DaloyJS

Search docs

Jump between documentation pages.

Browse docs

IP allow/deny lists

Think of it like…a guest list at the door. Names on the allow list get in; names on the deny list are turned away no matter what — and if the bouncer can't see who you are at all, you don't get in either.

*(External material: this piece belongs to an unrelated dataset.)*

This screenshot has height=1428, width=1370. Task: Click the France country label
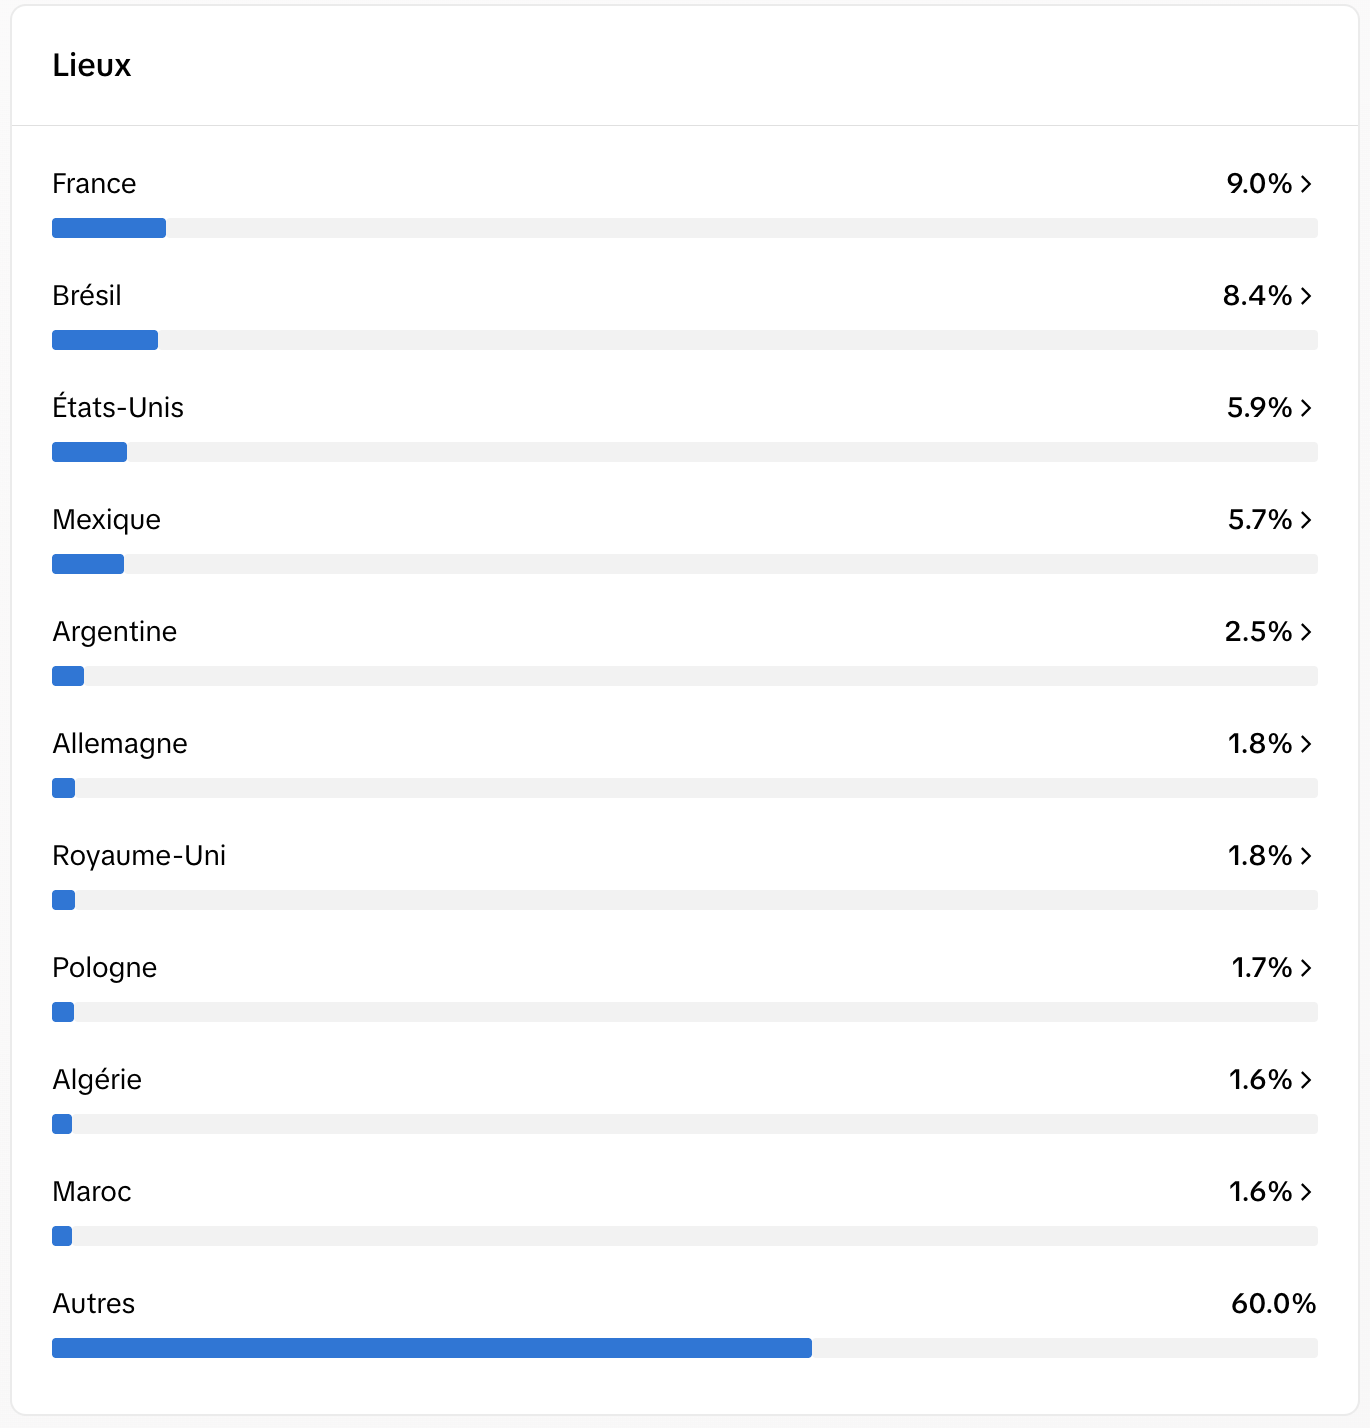coord(94,184)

ipRestriction() enforces network-layer access control using IPv4 / IPv6 / CIDR allow- and deny-lists. It is the static counterpart to ipReputation() (dynamic abuse feeds) and geoBlock() (country-level compliance). On reject it throws a ForbiddenError, which DaloyJS renders as RFC 9457 application/problem+json with HTTP 403.

Fails closed by default

Web-standard Request objects do not expose the peer address, so DaloyJS fails closed: unless you tell it how to resolve the client IP, every request is rejected. You opt in either by providing a resolveIp function (reads adapter connection metadata) or by enabling trustProxyHeaders behind a proxy chain you control.

Quick start

ts
import { App, ipRestriction, readRemoteAddress } from "@daloyjs/core";

const app = new App({ trustProxy: true });

app.use(ipRestriction({
  allow: ["10.0.0.0/8", "::1"],
  deny: ["10.6.6.0/24"],
  trustProxyHeaders: true,
}));

At least one of allow or deny must be provided; passing neither throws at construction time.

How matching works

  • Deny wins. When both lists are supplied, the matcher runs deny-first then allow-otherwise. A deny match always loses to nothing — even an explicit allow-list entry cannot override a deny, matching the principle of least privilege.
  • Allow is a whitelist. When allow is set, any peer whose address does not match an entry is rejected with 403.
  • Deny-only. With just a deny list, everything is permitted except the listed ranges.

Resolving the client IP

Behind a trusted proxy chain, set trustProxyHeaders: true to read X-Forwarded-For / X-Real-IP. This defaults to false because those headers are client-spoofable unless every request reaches DaloyJS through infrastructure you control. Pair it with new App({ trustProxy: true }) in production.

ts
import { readRemoteAddress } from "@daloyjs/core";

// Direct (no proxy): read the IP from adapter connection metadata.
app.use(ipRestriction({
  allow: ["203.0.113.0/24"],
  resolveIp: (ctx) => readRemoteAddress(ctx),
}));

// Behind a CDN/load balancer you control:
const app = new App({ trustProxy: true });
app.use(ipRestriction({
  deny: ["192.0.2.0/24"],
  trustProxyHeaders: true,
}));

Customizing the rejection

Override the response body with message. Keep it generic — echoing the client IP back can leak proxy topology to attackers, so the default message deliberately does not include it.

ts
app.use(ipRestriction({
  allow: ["10.0.0.0/8"],
  resolveIp: (ctx) => readRemoteAddress(ctx),
  message: "Access denied from your network.",
}));

When to reach for it

  • Internal admin surfaces reachable only from a VPN or office CIDR range.
  • Partner allow-lists where a fixed set of source ranges may call your API.
  • Hard blocks on a handful of known-bad ranges while keeping a broad allow-list. For evolving threat data, layer ipReputation() on top.